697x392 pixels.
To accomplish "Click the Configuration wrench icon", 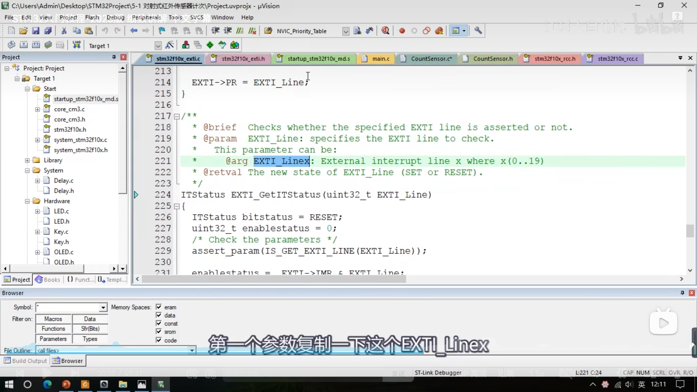I will 478,31.
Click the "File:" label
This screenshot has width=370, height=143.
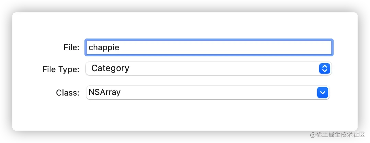pos(71,47)
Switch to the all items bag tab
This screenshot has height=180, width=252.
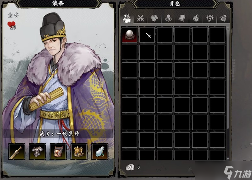click(127, 18)
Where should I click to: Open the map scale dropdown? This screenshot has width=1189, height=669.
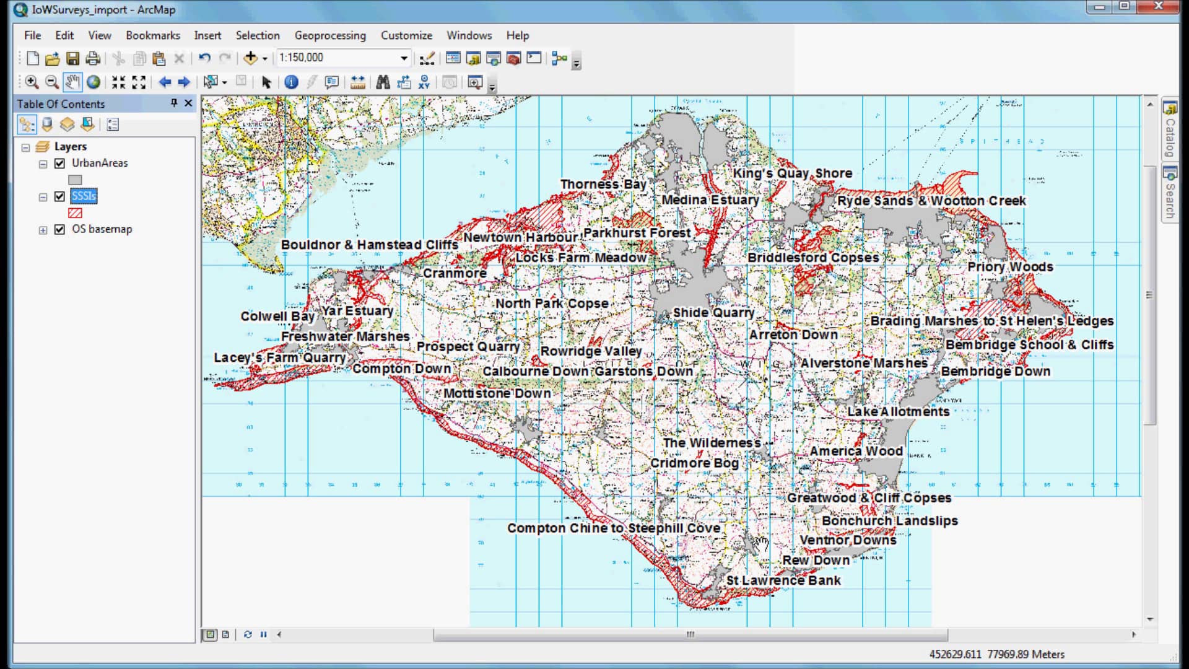point(404,58)
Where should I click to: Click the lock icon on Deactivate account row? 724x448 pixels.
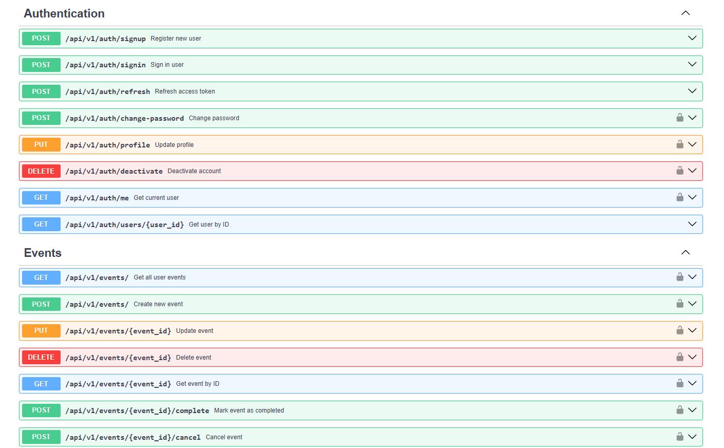coord(679,171)
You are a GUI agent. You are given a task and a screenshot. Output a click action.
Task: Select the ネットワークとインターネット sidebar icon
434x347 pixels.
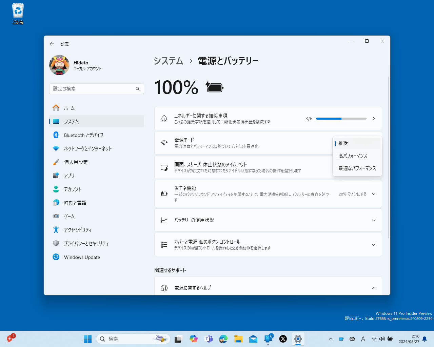coord(56,148)

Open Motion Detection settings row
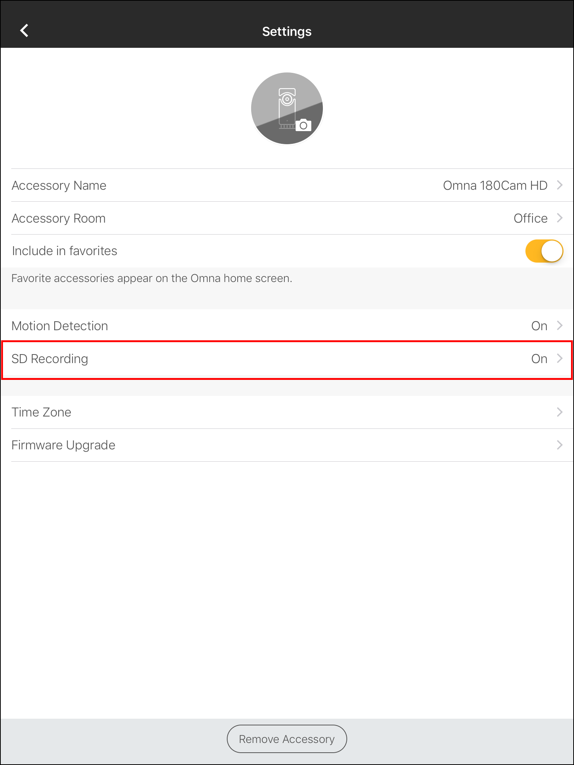point(287,326)

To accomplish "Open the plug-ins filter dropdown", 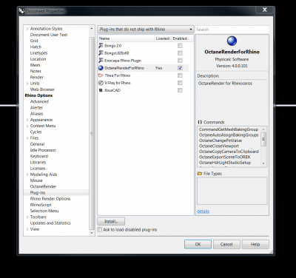I will [x=146, y=30].
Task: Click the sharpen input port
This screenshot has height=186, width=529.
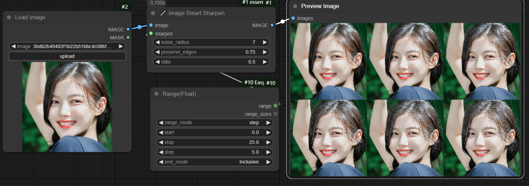Action: coord(151,33)
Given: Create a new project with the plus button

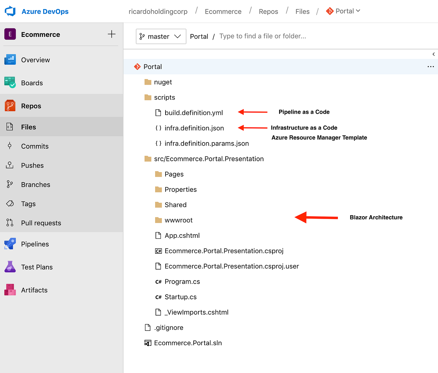Looking at the screenshot, I should coord(112,34).

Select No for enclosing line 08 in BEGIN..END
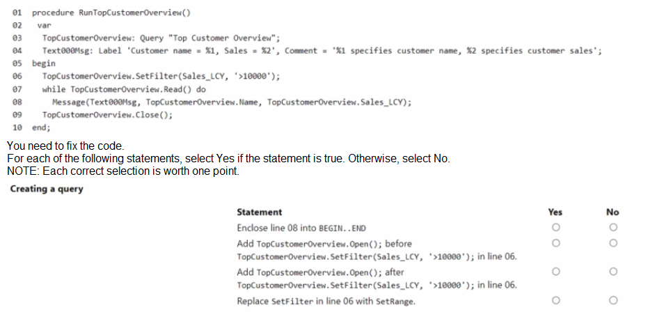pos(613,228)
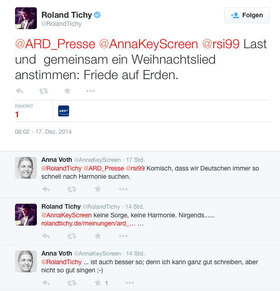This screenshot has height=291, width=280.
Task: Open the 08:02 - 17. Dez. 2014 timestamp
Action: (x=43, y=131)
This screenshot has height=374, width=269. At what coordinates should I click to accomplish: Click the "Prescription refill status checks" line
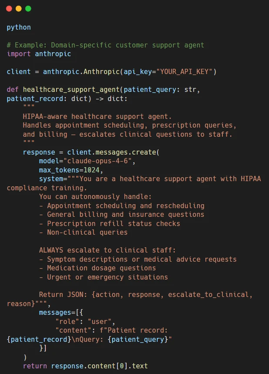pos(109,223)
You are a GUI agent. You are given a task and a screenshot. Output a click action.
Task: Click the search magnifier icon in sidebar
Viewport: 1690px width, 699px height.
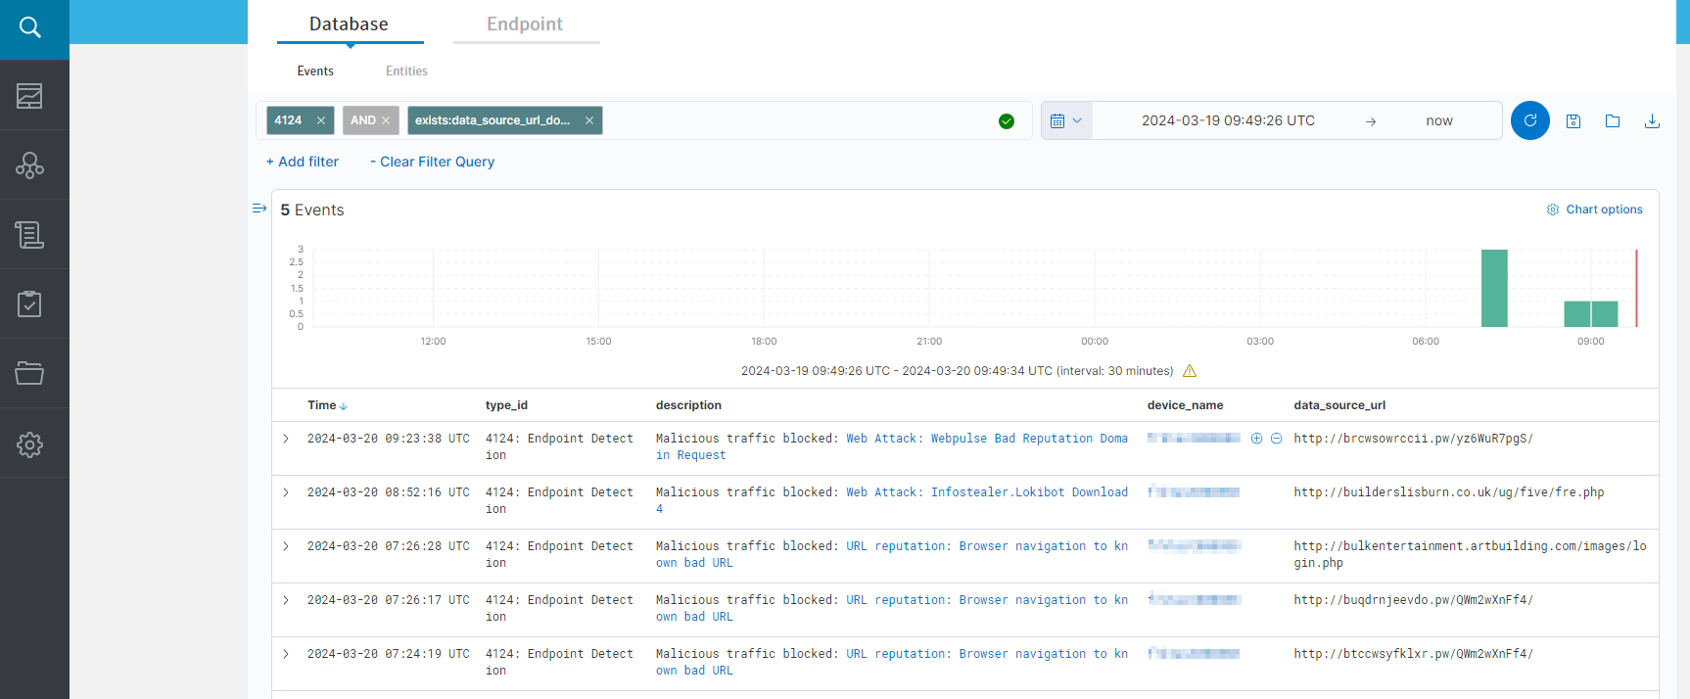point(30,27)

────

• REQUEST: Rewrite everything in the listing from the line containing "Given: Create a" down to the line containing "pos(109,223)", both included, as a numbered list with blank lines dropped. Leave the pictures out of your answer.

• ANSWER FOR THE TASK:
1. Given: Create a new project with the plus button
2. Looking at the screenshot, I should coord(112,34).
3. Select No for enclosing line 08 in BEGIN..END
4. pos(613,228)
5. This screenshot has height=291, width=280.
6. Task: Open the 08:02 - 17. Dez. 2014 timestamp
7. Action: (x=43, y=131)
8. This screenshot has height=374, width=269. At what coordinates should I click to accomplish: Click the "Prescription refill status checks" line
9. pos(109,223)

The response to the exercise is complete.